U.S. Steel Corp. Chairman Edgar B. Speer told shareholders yesterday that the giant steel company's fortunes should turn around in the last nine months of the year after a first quarter loss of $58.7 million.

Speer said that the loss was due primarily to back-to-back, four-month strikes in iron ore mining and in the coal industry. He said later that although he expected second half earnings to surpass last year's second half it is too early to tell whether profits for the full year will exceed last year's $138 million.

He said the company expects to ship between 5.8 million and 6 million tons of steel during the second quarter and the company's order books are such that the giant steel maker will operate at 90 percent capacity during the current quarter. That is up from about 75 percent during most of last year.

He said a key to both U.S. Steel's performance as well as the entire steel industry's is the government's new program to restict steel imports. So far, Speer told reporters at a press conference before the company's annual meeting here, the program has been an "absolute diaster" and that the industry does not "have any evidence" that the so-called trigger price mechanism is "having any effect at all."

But he acknowledged that the program, which in effect sets minimum prices for foreign steel, only took full effect in late March and it is probably "too early to really know" whether it will keep out low-priced import, which the industry claims are at the heart of its problems.

He said that adequate restriction of unfair imports is the key to whether the industry will operate at sufficient volume in coming months to reduce its need for further price increases. Speer projected that the nation will use 110 million tons of steel this year, up from 108 million tons last year. Whether the domestic industry will be able to increase its share of the market (last year foreigners sold 19 per cent of the total steel used in the United States) depends on how seriously the administration enforces the trigger price program.

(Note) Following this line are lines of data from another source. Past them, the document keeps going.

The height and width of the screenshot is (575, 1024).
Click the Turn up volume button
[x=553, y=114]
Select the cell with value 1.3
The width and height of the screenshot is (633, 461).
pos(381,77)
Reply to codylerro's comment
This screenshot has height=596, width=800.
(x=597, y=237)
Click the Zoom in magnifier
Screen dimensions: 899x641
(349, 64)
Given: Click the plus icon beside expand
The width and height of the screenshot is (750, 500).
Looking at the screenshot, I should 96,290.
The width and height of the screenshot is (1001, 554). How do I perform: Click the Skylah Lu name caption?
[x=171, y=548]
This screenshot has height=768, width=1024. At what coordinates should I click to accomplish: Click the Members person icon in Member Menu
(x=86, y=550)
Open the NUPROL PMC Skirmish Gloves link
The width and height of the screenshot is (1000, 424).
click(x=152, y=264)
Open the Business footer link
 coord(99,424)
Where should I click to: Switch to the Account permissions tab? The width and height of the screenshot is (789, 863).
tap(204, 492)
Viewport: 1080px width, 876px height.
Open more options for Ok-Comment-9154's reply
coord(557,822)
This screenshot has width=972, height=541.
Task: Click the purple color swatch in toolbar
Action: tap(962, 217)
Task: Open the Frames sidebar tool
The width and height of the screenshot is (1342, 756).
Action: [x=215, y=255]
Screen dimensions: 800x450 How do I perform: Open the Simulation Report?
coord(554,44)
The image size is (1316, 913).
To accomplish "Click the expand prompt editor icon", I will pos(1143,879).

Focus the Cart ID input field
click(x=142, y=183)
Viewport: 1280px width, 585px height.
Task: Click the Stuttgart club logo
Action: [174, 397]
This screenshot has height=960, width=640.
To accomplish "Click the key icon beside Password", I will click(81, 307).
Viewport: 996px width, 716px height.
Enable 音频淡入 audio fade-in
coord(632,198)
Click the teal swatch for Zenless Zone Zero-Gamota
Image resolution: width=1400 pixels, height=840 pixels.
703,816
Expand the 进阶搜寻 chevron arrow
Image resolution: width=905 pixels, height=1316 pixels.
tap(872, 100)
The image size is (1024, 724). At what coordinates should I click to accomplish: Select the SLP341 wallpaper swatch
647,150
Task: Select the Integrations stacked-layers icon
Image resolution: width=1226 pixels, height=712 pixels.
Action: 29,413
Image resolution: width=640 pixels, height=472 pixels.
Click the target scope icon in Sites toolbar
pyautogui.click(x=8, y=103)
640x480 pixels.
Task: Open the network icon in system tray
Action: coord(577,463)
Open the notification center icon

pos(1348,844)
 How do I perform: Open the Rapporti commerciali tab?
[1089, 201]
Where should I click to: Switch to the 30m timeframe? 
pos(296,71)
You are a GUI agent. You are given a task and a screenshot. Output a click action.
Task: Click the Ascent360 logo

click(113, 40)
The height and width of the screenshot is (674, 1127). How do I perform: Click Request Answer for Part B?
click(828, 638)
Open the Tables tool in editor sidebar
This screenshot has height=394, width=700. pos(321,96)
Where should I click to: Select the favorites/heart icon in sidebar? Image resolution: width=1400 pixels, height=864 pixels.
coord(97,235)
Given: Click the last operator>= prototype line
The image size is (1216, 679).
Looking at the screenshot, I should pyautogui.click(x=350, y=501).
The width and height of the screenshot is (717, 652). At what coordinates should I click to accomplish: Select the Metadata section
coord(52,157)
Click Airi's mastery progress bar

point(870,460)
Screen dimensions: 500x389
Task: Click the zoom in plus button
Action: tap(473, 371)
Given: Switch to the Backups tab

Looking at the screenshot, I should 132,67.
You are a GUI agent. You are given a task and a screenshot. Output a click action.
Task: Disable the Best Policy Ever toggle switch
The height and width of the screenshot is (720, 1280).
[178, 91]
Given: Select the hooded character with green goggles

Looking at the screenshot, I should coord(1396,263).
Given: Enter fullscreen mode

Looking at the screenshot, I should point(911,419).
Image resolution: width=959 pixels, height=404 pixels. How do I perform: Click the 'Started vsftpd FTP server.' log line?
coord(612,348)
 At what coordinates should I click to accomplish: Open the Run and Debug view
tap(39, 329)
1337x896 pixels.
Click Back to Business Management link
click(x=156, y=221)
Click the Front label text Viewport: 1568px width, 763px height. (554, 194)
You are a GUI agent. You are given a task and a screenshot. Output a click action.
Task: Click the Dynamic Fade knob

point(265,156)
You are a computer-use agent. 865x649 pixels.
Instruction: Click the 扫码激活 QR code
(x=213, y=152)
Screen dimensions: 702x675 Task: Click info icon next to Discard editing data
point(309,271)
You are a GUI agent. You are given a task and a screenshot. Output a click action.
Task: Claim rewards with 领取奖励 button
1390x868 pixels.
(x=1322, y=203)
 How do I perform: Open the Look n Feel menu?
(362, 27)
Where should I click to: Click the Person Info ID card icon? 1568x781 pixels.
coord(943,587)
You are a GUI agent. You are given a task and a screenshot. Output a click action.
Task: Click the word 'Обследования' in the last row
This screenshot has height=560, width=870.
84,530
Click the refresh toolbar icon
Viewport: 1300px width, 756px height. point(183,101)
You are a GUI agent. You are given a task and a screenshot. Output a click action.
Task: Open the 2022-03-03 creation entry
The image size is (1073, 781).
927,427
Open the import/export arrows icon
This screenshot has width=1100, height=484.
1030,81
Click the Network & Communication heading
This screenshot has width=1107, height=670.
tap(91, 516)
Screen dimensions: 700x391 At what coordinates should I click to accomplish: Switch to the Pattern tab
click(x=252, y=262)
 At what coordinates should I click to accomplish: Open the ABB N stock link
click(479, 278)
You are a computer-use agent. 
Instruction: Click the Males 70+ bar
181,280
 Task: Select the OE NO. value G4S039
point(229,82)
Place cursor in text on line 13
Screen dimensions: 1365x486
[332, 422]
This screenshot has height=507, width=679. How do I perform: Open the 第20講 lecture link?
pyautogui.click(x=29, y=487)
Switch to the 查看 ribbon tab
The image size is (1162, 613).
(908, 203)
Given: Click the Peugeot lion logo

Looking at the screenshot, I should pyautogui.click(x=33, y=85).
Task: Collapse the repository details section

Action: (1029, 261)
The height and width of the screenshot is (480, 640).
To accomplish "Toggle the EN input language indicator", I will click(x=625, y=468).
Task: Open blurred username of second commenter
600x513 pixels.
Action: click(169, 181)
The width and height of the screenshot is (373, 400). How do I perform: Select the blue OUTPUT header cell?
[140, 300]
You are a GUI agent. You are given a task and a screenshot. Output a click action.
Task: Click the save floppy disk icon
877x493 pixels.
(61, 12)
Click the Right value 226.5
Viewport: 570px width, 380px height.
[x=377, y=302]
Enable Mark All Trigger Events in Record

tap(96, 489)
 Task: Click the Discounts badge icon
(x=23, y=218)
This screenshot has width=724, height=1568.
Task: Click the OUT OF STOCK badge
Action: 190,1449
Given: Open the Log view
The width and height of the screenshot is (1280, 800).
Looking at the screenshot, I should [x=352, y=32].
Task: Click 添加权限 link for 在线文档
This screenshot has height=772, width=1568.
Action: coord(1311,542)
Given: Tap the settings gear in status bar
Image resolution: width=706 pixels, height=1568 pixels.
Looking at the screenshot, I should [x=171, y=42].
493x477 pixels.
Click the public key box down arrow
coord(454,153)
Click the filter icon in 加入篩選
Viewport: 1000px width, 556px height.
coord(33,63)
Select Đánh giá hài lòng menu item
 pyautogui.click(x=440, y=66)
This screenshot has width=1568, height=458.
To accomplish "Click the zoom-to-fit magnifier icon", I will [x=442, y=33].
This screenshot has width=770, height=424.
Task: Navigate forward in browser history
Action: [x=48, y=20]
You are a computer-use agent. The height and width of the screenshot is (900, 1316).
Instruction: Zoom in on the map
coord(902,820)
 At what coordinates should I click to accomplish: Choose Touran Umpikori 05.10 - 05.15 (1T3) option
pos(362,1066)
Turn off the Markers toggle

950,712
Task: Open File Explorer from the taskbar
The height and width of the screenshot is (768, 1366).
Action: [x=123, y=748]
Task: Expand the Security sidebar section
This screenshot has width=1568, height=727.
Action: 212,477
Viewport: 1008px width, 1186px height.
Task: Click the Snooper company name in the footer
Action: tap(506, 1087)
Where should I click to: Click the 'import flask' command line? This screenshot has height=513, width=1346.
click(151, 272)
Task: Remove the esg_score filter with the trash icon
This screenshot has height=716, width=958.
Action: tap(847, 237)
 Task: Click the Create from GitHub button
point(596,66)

He said he is encouraged by the Carter administration's approach to steel imports.

Speer, who has been adament in the past about the need for higher steel prices, was very cautious yesterday in discussing the price future for U.S. Steel and declined to say whether he thought the company would be forced to raise prices again before the end of the year.

Last month, after settlement of the nationwide coal strike, U.S. steel announced a $10.50-a-ton increase to cover what it said were the higher costs of production because of the coal pact.

After intense government pressure, most other steel companies announced a smaller, $5.50 increase, forcing U.S. Steel to scale back its original price announcement. The $5.50 increase averaged a little more than 1 percent, followed an industry wide increase of 5.5 percent on Feb. 1.

The president's Council on Wage and Price Stability said that if the steel industry, and U.S. Steel in particular, is to comply with the President's voluntary anti-inflation program, steel price increases would have to be held to 8 percent or less in 1978. That is a half percent below the 8.5 percent increases in steel products that occurred during 1977.

Without pledging to hold prices to any level, Speer voiced support for the President's program and said the only way to bring inflation under control is through moderating increases in the cost of labor and the price of products and by a strict policy by state, local and federal governments to "spend less rather then more than the taxes they are able to collect."

In other matters Speer told reporters and shareholders:

He could not predict when the company would find itself able to raise dividends back to the 55 cents a share level that prevailed until January, when directors cut it to 40 cents.

U.S. Steel is actively considering whether to build a giant new facility in Conneant, Ohio, on Lake Erie near the Pennsylvania-Ohio border.

The giant steel maker has considered setting up steel making operations abroad. But Speer did not indicate the company has any plant to do so in the near future, if at all.